What we do is we take the data and put it through a rigorous set of tests, to make sure the factors or dimensions we’re observing are persistent across time periods, pervasive across markets. We want to make sure that whatever we’re looking at shows up in more than just one time period and more than just one country.

Generally you have two explanations for why the data is the way it is: the market got it right, or the market got it wrong. For example, with price-to-book, low price-to-book stocks have higher average returns than high price-to-book stocks. That could either be due to a risk factor - stocks are selling at low prices because they’re riskier - or it could be they’re selling at low prices because the market got it wrong. We can’t distinguish between the two.

So at some level it comes down to interpretation and integrating your set of beliefs. Most of the quant firms come to the conclusion that the factors or dimensions we’re observing are due to market mispricing. We think that the factors we’re looking at are due to market equilibrium; we think the market got it right and that’s why the prices are what they are.

SITV: It’s often said that a Dimensional or Vanguard approach to investing works particularly well in highly efficient and well researched markets like the UK, but less well in less efficient markets - emerging markets, for example. Is that true?

David Booth: No, that’s not right. As a general rule, if you look at areas of investing that have no empirical research, that’s where people say active management will work. We started in 1981 with a small-cap strategy, when there really weren’t many small-cap managers, so nobody knew if active management, or trying to outguess the market, worked. There weren’t enough small cap managers to test it. People want to believe in outguessing the market, so surely, they said, that’s where it would work. Well, it hasn’t worked over the last 30 years of live data. We then went international with small cap, and people said that small cap may be efficiently priced in the US but not in developed markets outside the US. Well, it turns out, it appears to be efficiently priced and we don’t see active managers doing consistently better than what we’re doing. And then people said, surely active works in emerging markets, and it turns out just the opposite there too.

SITV: Many of your funds are still overweight in small caps. Of course small caps have performed well since the Millennium, but they did much less well in the late 1990s. Are you worried that the pendulum might swing again?

David Booth: We don’t think the pendulum will swing long term, because there’s a sensible story as to why small cap stocks have higher average returns: they’re riskier, and risk and return are related. When we started the firm in 1981, small cap was all we had, and that was the beginning of the worst nine-year run ever for small-cap stocks. So by the end of 1990 we had very disappointing returns relative to big-cap stocks. There was this seven-and-a-half year period where we produced 2% a year and big caps produced 14% a year. People were saying, Gosh, Has something changed? No, nothing’s changed.
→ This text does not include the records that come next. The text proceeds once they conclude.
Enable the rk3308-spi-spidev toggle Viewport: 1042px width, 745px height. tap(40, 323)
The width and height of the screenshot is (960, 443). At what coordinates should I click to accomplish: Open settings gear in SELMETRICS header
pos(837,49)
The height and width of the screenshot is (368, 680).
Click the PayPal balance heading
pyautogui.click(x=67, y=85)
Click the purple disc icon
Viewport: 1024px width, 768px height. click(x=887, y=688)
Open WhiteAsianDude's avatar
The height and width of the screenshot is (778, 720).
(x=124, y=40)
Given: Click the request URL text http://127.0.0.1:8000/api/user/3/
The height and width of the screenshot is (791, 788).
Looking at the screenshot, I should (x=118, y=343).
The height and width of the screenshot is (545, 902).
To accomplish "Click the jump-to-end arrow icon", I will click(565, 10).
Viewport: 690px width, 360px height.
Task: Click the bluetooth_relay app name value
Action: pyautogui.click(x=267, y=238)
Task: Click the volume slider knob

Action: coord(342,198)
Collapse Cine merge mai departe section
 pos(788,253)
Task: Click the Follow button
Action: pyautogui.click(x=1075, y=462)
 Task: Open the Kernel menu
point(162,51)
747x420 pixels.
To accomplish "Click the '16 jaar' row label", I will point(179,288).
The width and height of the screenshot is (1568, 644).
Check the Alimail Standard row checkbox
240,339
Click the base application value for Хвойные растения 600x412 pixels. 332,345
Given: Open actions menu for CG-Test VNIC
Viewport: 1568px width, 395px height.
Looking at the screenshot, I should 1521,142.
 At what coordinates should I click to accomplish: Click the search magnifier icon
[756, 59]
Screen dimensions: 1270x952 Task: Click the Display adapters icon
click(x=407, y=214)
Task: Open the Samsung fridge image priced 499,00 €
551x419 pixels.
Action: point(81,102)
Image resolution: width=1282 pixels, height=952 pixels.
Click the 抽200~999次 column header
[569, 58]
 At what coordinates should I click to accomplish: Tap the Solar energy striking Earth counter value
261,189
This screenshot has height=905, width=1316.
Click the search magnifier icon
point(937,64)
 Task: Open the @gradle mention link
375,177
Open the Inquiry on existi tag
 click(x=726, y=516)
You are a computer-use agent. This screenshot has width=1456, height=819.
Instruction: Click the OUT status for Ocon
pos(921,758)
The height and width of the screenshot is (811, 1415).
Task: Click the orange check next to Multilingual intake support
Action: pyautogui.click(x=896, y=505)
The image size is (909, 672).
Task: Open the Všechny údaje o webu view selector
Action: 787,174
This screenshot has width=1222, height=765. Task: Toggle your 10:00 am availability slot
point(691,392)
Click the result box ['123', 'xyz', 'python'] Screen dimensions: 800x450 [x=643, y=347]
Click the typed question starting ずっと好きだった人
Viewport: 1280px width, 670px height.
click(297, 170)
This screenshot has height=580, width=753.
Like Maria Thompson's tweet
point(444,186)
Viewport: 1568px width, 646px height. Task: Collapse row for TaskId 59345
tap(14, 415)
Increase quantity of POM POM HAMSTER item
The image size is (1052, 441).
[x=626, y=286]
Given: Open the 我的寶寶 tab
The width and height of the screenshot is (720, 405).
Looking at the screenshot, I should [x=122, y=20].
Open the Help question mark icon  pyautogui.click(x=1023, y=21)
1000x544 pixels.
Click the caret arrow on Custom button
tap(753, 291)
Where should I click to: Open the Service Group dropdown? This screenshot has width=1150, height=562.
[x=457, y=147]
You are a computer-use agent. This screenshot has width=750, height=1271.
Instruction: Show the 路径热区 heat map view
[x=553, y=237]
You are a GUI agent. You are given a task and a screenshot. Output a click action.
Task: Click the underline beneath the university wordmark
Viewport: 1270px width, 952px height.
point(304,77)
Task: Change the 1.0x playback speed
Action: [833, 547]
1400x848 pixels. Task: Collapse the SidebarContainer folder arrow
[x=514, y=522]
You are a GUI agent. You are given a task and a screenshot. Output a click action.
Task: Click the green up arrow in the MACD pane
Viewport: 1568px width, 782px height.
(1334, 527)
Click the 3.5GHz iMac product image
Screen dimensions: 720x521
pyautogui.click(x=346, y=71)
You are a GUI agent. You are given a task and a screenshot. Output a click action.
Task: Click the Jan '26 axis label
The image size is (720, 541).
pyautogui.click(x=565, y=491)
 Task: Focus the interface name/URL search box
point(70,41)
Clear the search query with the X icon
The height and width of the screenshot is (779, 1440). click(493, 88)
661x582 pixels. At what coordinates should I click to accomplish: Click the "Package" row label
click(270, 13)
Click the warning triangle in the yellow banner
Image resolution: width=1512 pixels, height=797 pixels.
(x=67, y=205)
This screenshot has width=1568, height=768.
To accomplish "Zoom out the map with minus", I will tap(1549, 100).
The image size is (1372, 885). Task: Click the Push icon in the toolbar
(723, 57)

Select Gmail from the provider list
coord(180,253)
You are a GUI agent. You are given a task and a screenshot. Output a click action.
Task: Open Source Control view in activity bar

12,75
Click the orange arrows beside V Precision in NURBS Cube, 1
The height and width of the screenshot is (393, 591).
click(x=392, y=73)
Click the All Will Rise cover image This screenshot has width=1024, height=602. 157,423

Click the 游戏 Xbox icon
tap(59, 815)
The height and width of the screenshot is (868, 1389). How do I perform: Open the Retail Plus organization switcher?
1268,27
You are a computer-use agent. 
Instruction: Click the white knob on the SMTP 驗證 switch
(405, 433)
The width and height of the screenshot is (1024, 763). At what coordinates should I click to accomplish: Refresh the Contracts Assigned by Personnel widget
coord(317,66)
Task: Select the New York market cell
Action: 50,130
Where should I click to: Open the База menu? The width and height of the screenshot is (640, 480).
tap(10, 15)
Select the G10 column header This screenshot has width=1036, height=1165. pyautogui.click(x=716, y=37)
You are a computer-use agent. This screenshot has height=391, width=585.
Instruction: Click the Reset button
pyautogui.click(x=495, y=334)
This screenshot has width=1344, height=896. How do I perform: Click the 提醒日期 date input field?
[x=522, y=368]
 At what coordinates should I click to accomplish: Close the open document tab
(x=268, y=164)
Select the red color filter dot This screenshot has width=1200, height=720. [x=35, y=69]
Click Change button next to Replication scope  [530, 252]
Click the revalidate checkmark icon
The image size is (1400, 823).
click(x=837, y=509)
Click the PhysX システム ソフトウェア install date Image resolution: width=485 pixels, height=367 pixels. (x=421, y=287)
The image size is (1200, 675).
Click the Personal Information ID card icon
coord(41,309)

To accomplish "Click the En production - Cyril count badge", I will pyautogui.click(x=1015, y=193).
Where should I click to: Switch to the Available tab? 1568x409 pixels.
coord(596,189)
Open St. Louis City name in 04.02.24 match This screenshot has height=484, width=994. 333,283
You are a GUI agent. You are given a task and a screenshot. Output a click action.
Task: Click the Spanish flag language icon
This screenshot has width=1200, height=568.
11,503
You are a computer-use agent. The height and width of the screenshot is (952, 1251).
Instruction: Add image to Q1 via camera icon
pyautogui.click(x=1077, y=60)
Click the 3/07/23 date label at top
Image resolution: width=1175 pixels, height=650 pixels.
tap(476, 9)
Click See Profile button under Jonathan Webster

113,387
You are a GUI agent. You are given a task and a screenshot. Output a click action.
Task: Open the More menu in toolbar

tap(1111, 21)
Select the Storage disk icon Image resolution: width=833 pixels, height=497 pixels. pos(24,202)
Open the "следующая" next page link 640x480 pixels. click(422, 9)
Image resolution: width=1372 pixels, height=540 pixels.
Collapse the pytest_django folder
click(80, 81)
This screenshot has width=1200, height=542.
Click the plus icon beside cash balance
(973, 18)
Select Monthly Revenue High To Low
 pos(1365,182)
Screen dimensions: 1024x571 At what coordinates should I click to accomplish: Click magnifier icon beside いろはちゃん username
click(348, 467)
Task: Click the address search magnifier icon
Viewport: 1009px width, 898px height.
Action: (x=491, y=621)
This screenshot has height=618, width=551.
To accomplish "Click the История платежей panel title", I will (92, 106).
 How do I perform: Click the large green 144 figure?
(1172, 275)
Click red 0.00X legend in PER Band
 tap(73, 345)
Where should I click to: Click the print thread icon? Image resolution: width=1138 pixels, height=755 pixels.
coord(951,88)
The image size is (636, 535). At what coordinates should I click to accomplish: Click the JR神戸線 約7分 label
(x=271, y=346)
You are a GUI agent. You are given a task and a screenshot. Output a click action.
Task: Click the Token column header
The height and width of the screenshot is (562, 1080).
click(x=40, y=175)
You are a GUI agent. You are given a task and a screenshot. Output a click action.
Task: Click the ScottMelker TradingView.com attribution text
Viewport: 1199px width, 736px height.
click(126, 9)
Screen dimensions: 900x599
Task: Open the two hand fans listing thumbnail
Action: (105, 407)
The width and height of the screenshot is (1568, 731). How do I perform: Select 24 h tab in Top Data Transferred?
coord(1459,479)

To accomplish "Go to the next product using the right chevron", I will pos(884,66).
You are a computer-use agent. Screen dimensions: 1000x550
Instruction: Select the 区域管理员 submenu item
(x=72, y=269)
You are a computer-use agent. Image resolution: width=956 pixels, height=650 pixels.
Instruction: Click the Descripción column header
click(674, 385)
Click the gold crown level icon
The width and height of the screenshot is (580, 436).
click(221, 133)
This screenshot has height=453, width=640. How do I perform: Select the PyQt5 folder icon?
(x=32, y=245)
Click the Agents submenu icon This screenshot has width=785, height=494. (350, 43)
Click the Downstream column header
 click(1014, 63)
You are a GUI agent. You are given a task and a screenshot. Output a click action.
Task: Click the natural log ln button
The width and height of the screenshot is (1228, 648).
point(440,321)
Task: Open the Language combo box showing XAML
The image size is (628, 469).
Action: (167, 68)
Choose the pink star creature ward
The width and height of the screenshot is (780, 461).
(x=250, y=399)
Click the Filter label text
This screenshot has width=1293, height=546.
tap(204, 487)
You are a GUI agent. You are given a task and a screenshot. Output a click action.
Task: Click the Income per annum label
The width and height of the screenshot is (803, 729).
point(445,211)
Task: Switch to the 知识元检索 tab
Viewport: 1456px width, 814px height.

It’s just that a five- or ten-year period is a relatively short period of time when you look at the variability of returns relative to the size of the average return. That’s just the way markets work.

SITV: Dimensional has been very successful in the US. How are you faring in the UK and the rest of the world?

David Booth: We’ve also been successful in the UK and in every place we’ve established an office. We started the London office in 1992 and it wasn’t until 2001 that we started attracting money to invest from UK and European residents, but it’s gone very well. That’s the beauty of the story… It goes across cultures. It’s basically a story about risk and return, about dimensions of return, and about implementation. When we started the firm, there was a lot of scepticism that we could pull it off because we accept the prices as being fairly set, and when we go to the marketplace we’re trading with people who think they can outguess the market. So that created anxiety among a lot of academics as to whether we would be able to pull this off. It’s an innovative strategy and it works across all countries.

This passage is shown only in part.